TASK REQUIREMENTS » Copy all of the entries that follow, exactly.

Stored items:
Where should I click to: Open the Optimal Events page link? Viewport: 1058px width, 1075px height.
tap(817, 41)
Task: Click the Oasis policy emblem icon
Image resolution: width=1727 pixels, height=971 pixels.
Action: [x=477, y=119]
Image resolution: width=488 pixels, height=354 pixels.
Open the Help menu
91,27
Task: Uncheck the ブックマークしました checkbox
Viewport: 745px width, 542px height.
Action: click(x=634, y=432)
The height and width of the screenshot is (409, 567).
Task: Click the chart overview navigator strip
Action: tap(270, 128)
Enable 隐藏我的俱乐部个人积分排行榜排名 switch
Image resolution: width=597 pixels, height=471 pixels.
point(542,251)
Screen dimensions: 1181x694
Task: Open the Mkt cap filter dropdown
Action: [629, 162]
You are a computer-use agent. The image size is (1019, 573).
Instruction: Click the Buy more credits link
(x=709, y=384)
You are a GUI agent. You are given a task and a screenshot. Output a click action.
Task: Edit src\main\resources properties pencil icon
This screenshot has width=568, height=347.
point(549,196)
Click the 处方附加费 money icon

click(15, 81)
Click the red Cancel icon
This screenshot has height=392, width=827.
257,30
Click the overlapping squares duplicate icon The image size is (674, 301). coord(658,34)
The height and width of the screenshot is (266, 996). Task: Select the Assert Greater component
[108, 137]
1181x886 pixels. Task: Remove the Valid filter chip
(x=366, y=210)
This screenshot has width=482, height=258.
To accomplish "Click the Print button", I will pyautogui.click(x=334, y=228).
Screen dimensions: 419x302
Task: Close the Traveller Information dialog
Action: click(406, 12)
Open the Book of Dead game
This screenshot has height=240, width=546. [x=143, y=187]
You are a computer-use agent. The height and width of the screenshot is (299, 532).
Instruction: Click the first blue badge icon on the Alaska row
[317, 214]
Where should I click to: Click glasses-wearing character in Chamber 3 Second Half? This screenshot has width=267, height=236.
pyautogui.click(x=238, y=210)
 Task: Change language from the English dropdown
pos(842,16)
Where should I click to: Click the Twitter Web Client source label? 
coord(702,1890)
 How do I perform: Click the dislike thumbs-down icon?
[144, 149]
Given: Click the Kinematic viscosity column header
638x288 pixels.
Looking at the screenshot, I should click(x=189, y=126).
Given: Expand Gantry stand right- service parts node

SOLUTION TO THE PROBLEM »
Where should I click to: Open the Optimal Events page link? Viewport: 1058px width, 1075px height.
tap(817, 41)
Task: Click the Oasis policy emblem icon
Image resolution: width=1727 pixels, height=971 pixels.
Action: [x=477, y=119]
Image resolution: width=488 pixels, height=354 pixels.
Open the Help menu
91,27
Task: Uncheck the ブックマークしました checkbox
Viewport: 745px width, 542px height.
Action: click(x=634, y=432)
The height and width of the screenshot is (409, 567).
Task: Click the chart overview navigator strip
Action: tap(270, 128)
Enable 隐藏我的俱乐部个人积分排行榜排名 switch
Image resolution: width=597 pixels, height=471 pixels.
point(542,251)
Screen dimensions: 1181x694
Task: Open the Mkt cap filter dropdown
Action: [629, 162]
You are a computer-use agent. The image size is (1019, 573).
Instruction: Click the Buy more credits link
(x=709, y=384)
You are a GUI agent. You are given a task and a screenshot. Output a click action.
Task: Edit src\main\resources properties pencil icon
This screenshot has width=568, height=347.
point(549,196)
Click the 处方附加费 money icon

click(15, 81)
Click the red Cancel icon
This screenshot has height=392, width=827.
257,30
Click the overlapping squares duplicate icon The image size is (674, 301). coord(658,34)
The height and width of the screenshot is (266, 996). Task: Select the Assert Greater component
[108, 137]
1181x886 pixels. Task: Remove the Valid filter chip
(x=366, y=210)
This screenshot has width=482, height=258.
To accomplish "Click the Print button", I will pyautogui.click(x=334, y=228).
Screen dimensions: 419x302
Task: Close the Traveller Information dialog
Action: click(406, 12)
Open the Book of Dead game
This screenshot has height=240, width=546. [x=143, y=187]
You are a computer-use agent. The height and width of the screenshot is (299, 532).
Instruction: Click the first blue badge icon on the Alaska row
[317, 214]
Where should I click to: Click glasses-wearing character in Chamber 3 Second Half? This screenshot has width=267, height=236.
pyautogui.click(x=238, y=210)
 Task: Change language from the English dropdown
pos(842,16)
Where should I click to: Click the Twitter Web Client source label? 
coord(702,1890)
 How do I perform: Click the dislike thumbs-down icon?
[144, 149]
Given: Click the Kinematic viscosity column header
638x288 pixels.
Looking at the screenshot, I should click(x=189, y=126).
Given: Expand Gantry stand right- service parts node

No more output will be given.